On the last month, I got the incredible opportunity to shoot a wedding in Myanmar, (that you can see here on the blog!). For those of you guys out there who don’t know Myanmar – also known as Burma – is a state in the region of Southeast Asia bordered by India to its west, Thailand to its east and China to its north. Just to give you a rough Idea about the part of the world in which I was. So, having this opportunity I decided to spend there some few days to explore – camera in hand – the city of Yangon (where you’ll probably land if you will decide to go there) and the ancient city of Bagan, where the wedding took places. I tried to collect as much information I could before to leave, trying to figure out where I could focus my attention. But once there I immediately understood that few days are – guess what! – too few to complete any kind of parallel project. “And now?” I thought. I wanted to take some photos, but I haven’t any idea about what could be interesting without looking shallow. Then I got this Idea: why not showing out just what I’m seeing, in the most untouched and candid way, taking photos as I like to take but showing you this totally new world through my eyes – the eyes of somebody that see something for the first time. I bought a longyi (I’m sorry I didn’t take a photo of me wearing this men-skirt, I was too shy to do it!), I grabbed a camera from the bag and I put on my favorite lens*** and I walked from the early morning to the sunset, trying to understand how things work on this side of the world. Unfortunately, I’ve been there in the wrong season as April/May are the hottest months before the rainy season start, that means I needed to stop quite often in some bar/restaurant to drink and get some rest.

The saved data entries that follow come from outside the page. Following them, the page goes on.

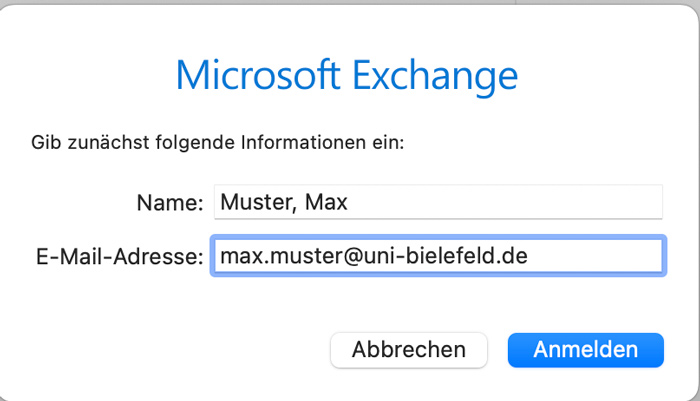700x401 pixels.
Task: Cancel the dialog with the Abbrechen button
Action: 408,350
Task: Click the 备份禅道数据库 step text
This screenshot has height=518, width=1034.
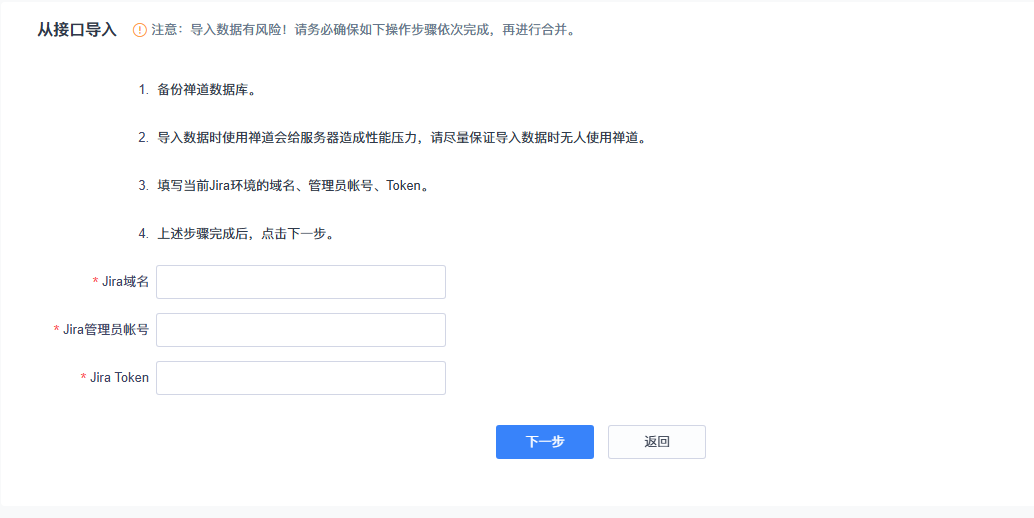Action: click(x=206, y=90)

If all this makes sense to you move forward reading, and enjoy my unpretentious photography through the street of Myanmar; otherwise see you soon, it has been nice to have you here until now!
Yangon is the capital in pectore of Myanmar; It served as capital until 2006, when the military government relocated it to Naypyidaw, a totally new city built just for this purpose. Despite this, Yangon remains Myanmar’s largest city and is its most important commercial center. One thing that really stroke my attention is that Yangon is full of buildings from the colonial era, and the urban core is almost untouched. I was really impressed by how the life moves fast around those buildings. The life of the Burmese people living in the core of the city is basically all on its streets and close to the river. Really early in the morning, the streets are almost desert and the life is concentrated on the riverside, where the people arrive from the closest town by boat to work, and where the main markets are. While the sun grows up in the sky the streets become full of life, traffic (horn is the most spoken language in Yangon, probably) and you can find street food everywhere (I suggest you doing the proper vaccines before to eat on street).
Bagan, the capital of the Pagan Kingdom, is famous through the whole world for more than 10000 Buddhist temples, Pagodas, and monasteries that have been built there starting from 1000 years ago. More than 2200 still survive to the present days, and the following photos start from above one of these temples. Unfortunately, the show I was expecting to see from there was mitigated by the low season; the sky was pretty flat compared to what I saw on the Internet, and just 6 (GREY!!) balloons were passing through the sky, compared with dozens (colored) I was imagining to see. Nevertheless, it was worth making the trip just to see it.
The life in Bagan seemed slower compared with Yangon, but things are substantially similar in therm of times of the day and happening. Everything starts on the riverside, or close to the temples that became quickly full of tourists, as the sun starts to rise. During the day markets are the center of the life and people are concentrate in those areas to sell and buy any kind of product. Wherever you go, you can see some kind of religious happening; I tried to document myself about some of them but because of the lack of people speaking English it was impossible.
What particularly struck me during this trip has been the human happiness and simplicity. Coming from a world where we need at least two of everything, seeing those people so peacefully possessing almost nothing made me think a lot. Above all, I thought to my kids and if we’re doing a good work growing up them according to right values.I’m thinking often about this, and I hope to get the possibility, soon or later, to immerse myself again in that amazing culture.
*** My favorite lens is a Nikon 28 f1,8. I use a lot this focal lens also on the wedding days. My idea is that if you want to tell a story you must get closer – to bring the observer there with you – and you have to go wide to enclose in your story the scenery where it’s taking place. But not too wide, to don’t became grotesque. All the photos you see on this page except for some of those with air balloons) were taken with the 28mm.